Furthermore, our online actions as consumers produce data which in its turn can be used in the process of predicting tendencies in human behavior. In the age of data and analytics, everything we do generates data. Always on technological devices, living creatures, everything can be explained through the means of data. And it looks like all of them can store and produce data as well . Perhaps one day we will be able to create, store and consume data by ourselves and for ourselves. It seems like data is one of the top words that will characterize our century. Or at least a good part of it.

The Inevitable Solutionism

In his “To Save Everything, Click Here”, Evgeny Morozov argues that the folly of the technological solutionism leads to a world where the power of algorithms eradicates imperfection. And where the rules imposed by the Silicon Valley shape our future (Morozov, 2013).

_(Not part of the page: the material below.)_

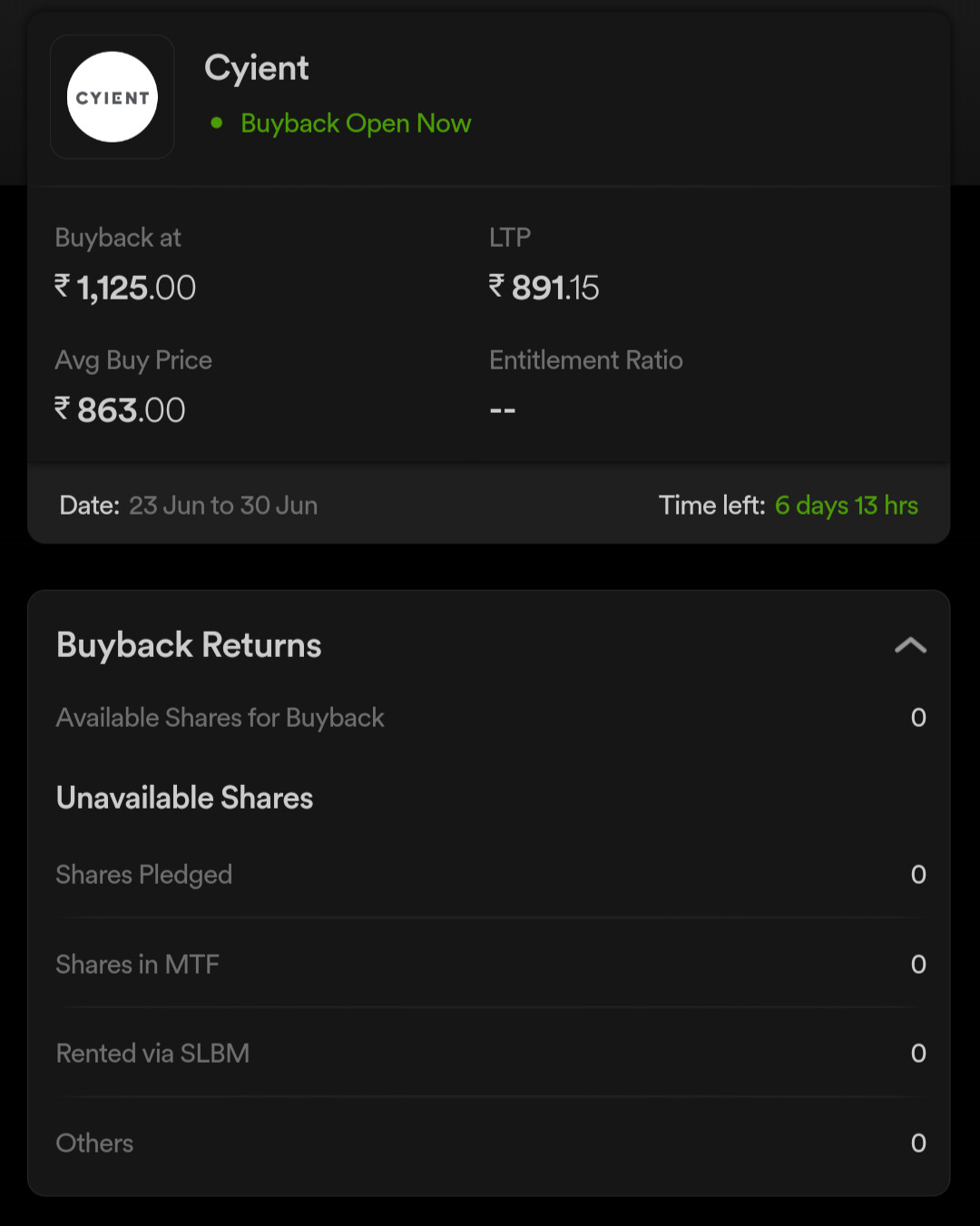Tap the Unavailable Shares heading
This screenshot has width=980, height=1226.
185,798
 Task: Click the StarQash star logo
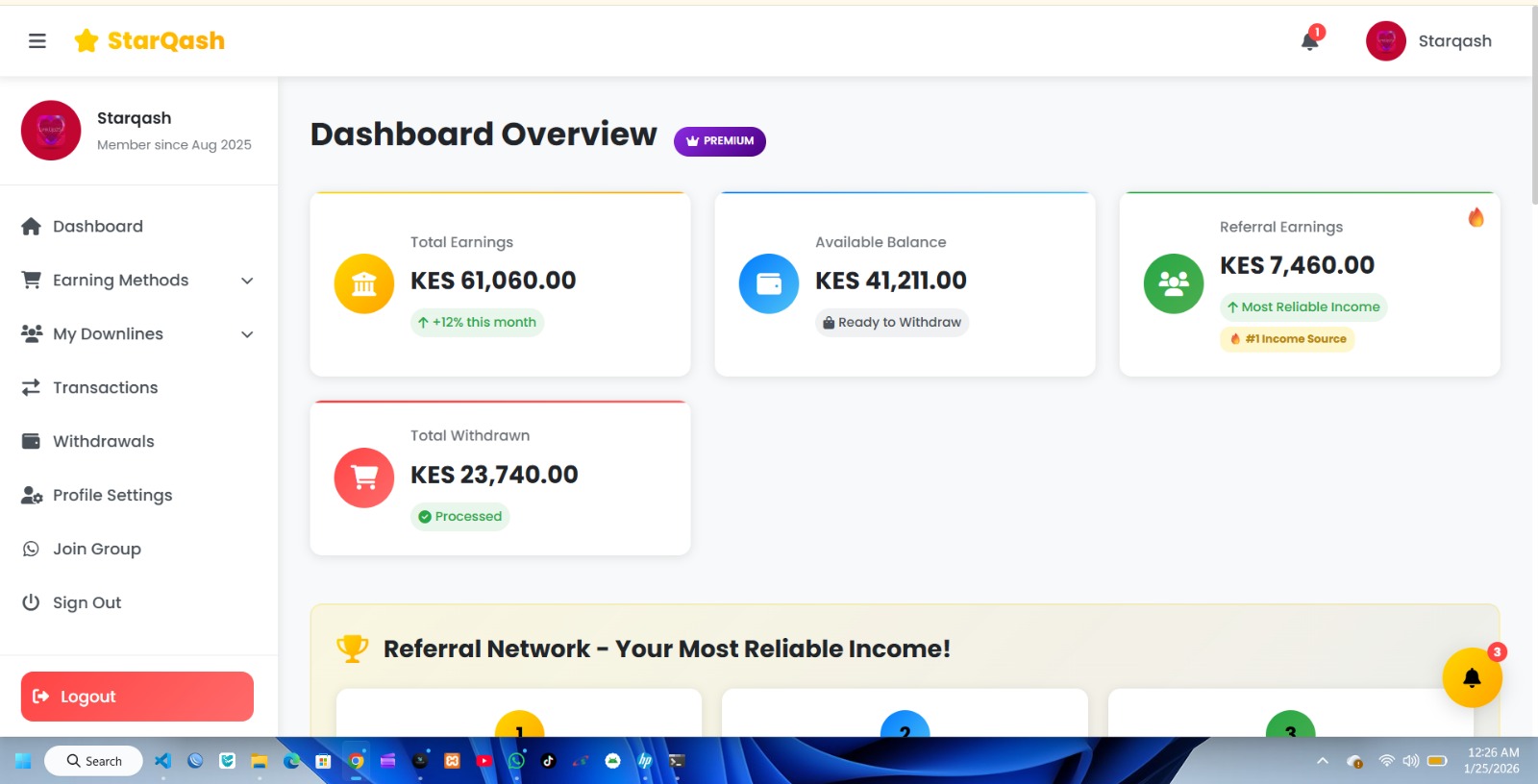pyautogui.click(x=87, y=40)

The author provides some examples for such a technological solutionism inspired by “Zuckerberg’s tyranny of the social”. There we find evidence that “activities get better when performed socially” (Morozov, 2013). The BinCam project which makes our bins “smarter” (by taking photos of what you just have thrown away), “more social” (by uploading these photos to your Facebook account) is one of these examples that promise to save our planet.

Another interesting example that Morozov gives is the prototype teapot. It  “either glow[s] green (making tea is okay) or red (perhaps you should wait)” (Morozov, 2013) the hardware of which “queries Britain’s national grid for aggregate power-usage statistics” (Morozov, 2013).

Algorithmization of Ethics?

But as Morozov suggests, nowhere in the “academic paper that accompanies the BinCam presentation do the researchers raise any doubts about the ethics of their undoubtedly well-meaning project” (Morozov, 2013). The situation is similar to the case of the teapot prototype where “social engineers have never had so many options at their disposal” (Morozov, 2013). He further argues that resolving complex social problems with the help of the right algorithm is more likely to cause unforeseen effects and repercussions that can generate “more damage than the problems they seek to address” (Morozov, 2013).

The more big data and analytics become integral part of our lives, the more difficult it is to refuse to let technology control simple daily activities. And doing your everyday tasks the old-fashioned way seems more complex and more impossible. Even a simple attempt to opt out from marketing detection (like using Tor for browsing Facebook or Twitter) can make your online activity look suspicious and illicit (Vertesi, 2014).

But as Morozov suggests, big data without any connections to social networks can do quite positive things too. He mentions the BigBelly Solar and its positive impact on cutting “garbage-collecting sorties from 17 to 2.5 times a week” in the city of Philadelphia and the Street Bump project where, thanks to motion detectors in smartphones, an app helps with reporting potholes on the streets of the city of Boston. In other words, people use data for good or bad purposes. And the path we choose depends on our shared vision of the future of our society.